> GIVEN PASSAGE:
▬▬▬▬▬▬
# Boys ski weekend



## twinplanx (Oct 17, 2013)

Our little group is in the beginning stages of planning our 2nd annual outing.  We are a group of pretty good skiers,  a couple of knuckle draggers ;-) and one beginner who tries to keep up lol.  As an additional twist this season, one of the guys will be bringing his oldest son.  We are planning on a weekend at Sugarbush, so any leads on a condo would be appreciated. I figure lift tickets will be procured thru Liftopia, unless there is a cheaper option for a random group of guy's who are lucky to ski 4 times a year. Last year we had a place in the Glades condos IIRC Being on the shuttle route made that convenient, ski-in/out would be ideal.  But keeping our budget in mind perhaps there is something in town that will work for us?  

Sent from my SCH-S735C using Tapatalk


----------



## skifree (Oct 17, 2013)

How many people?


----------



## thetrailboss (Oct 17, 2013)

Good idea!  Be sure to spend some time at Mount Ellen!  Also try to hit MRG.  And for a change of pace try Middlebury College Snowbowl...dirt cheap, neat terrain, nice lodge and lifts, and uncrowded.


----------



## twinplanx (Oct 18, 2013)

About 6-8 guys... 

Sent from my SCH-S735C using Tapatalk


----------



## twinplanx (Oct 18, 2013)

Thanks for the tip TB! I would love to get back to MRG(only been once) but Middlebury could just work with the snowboarders... 

Sent from my SCH-S735C using Tapatalk


----------



## wintersyndrome (Oct 18, 2013)
▬▬▬▬▬▬
> TO DO:
**A)** Rewrite the ski weekend thread with "Sugarbush" swapped for "Stowe", beginning at the words "Our little group" and stopping after "skifree (Oct 17, 2013)".
**B)** In the ski weekend thread, where does the original poster expect to buy lift tickets?
**C)** Write the next part of the ski weekend thread, picking up after its final line.

> DATA SHOWN:
▬▬▬▬▬▬
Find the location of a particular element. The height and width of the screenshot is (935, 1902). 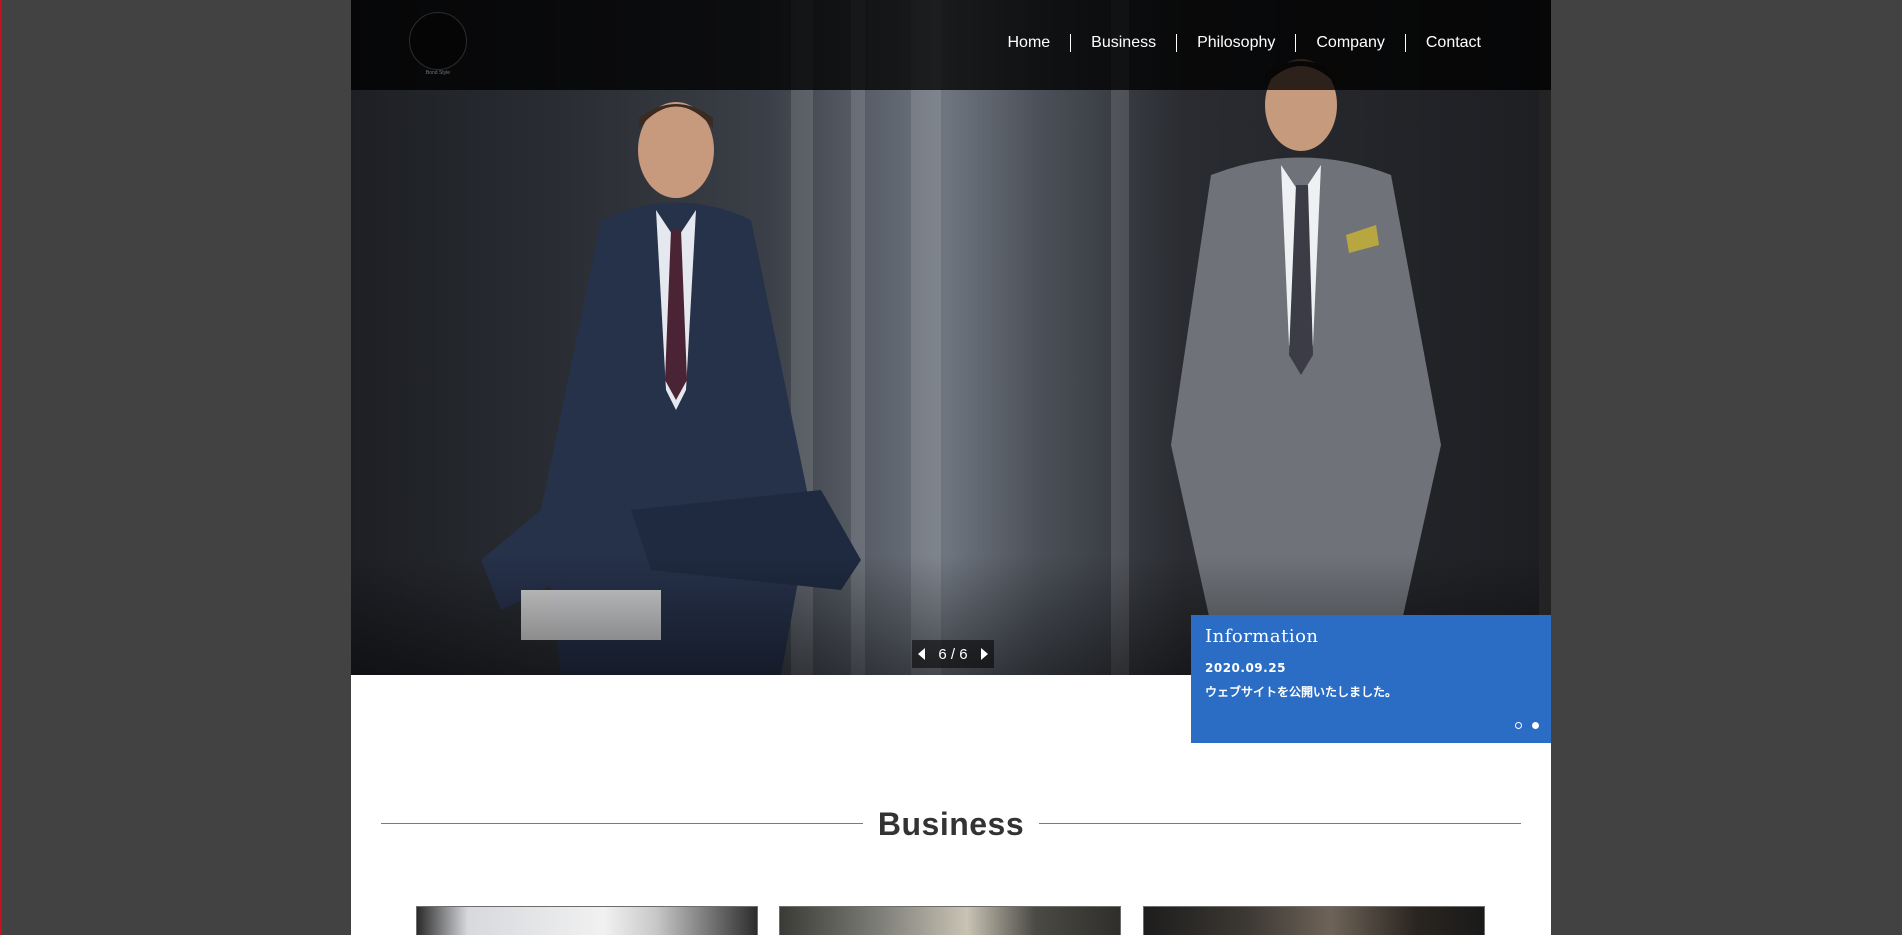

window-edge is located at coordinates (1, 468).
▬▬▬▬▬▬
> EXPECTED RESULTS:
**A)**
Our little group is in the beginning stages of planning our 2nd annual outing.  We are a group of pretty good skiers,  a couple of knuckle draggers ;-) and one beginner who tries to keep up lol.  As an additional twist this season, one of the guys will be bringing his oldest son.  We are planning on a weekend at Stowe, so any leads on a condo would be appreciated. I figure lift tickets will be procured thru Liftopia, unless there is a cheaper option for a random group of guy's who are lucky to ski 4 times a year. Last year we had a place in the Glades condos IIRC Being on the shuttle route made that convenient, ski-in/out would be ideal.  But keeping our budget in mind perhaps there is something in town that will work for us?  

Sent from my SCH-S735C using Tapatalk


----------



## skifree (Oct 17, 2013)

**B)** Through Liftopia.

**C)**
twinplanx said:


> Thanks for the tip TB! I would love to get back to MRG(only been once) but Middlebury could just work with the snowboarders...
> 
> Sent from my SCH-S735C using Tapatalk



MRG: "Ride it if I was allowed by the grumpy old man co-op."


----------



## jrmagic (Oct 18, 2013)

If you decide on hitting the snow bowl one day you can get a Mount Ellen only ticket for the day at the bush. Its a good amount cheaper and  there's more than enough trails and glades to keep you busy for a day at least and even some good low angle glades for your novice that all can enjoy.


----------



## twinplanx (Oct 18, 2013)

wintersyndrome said:


> MRG: "Ride it if I was allowed by the grumpy old man co-op."



Relax DMC! I got an extra set up handy if you want to try skiing again... 

Sent from my SCH-S735C using Tapatalk


----------



## twinplanx (Oct 18, 2013)

jrmagic said:


> If you decide on hitting the snow bowl one day you can get a Mount Ellen only ticket for the day at the bush. Its a good amount cheaper and  there's more than enough trails and glades to keep you busy for a day at least and even some good low angle glades for your novice that all can enjoy.



Am I missing something?  The snow bowl you refer to is Middlebury?  Or do you mean Mt. Ellen? I have been a member of this forum long enough to know that is where the action is ;-)... 

Sent from my SCH-S735C using Tapatalk


----------



## ScottySkis (Oct 18, 2013)

twinplanx said:


> Am I missing something?  The snow bowl you refer to is Middlebury?  Or do you mean Mt. Ellen? I have been a member of this forum long enough to know that is where the action is ;-)...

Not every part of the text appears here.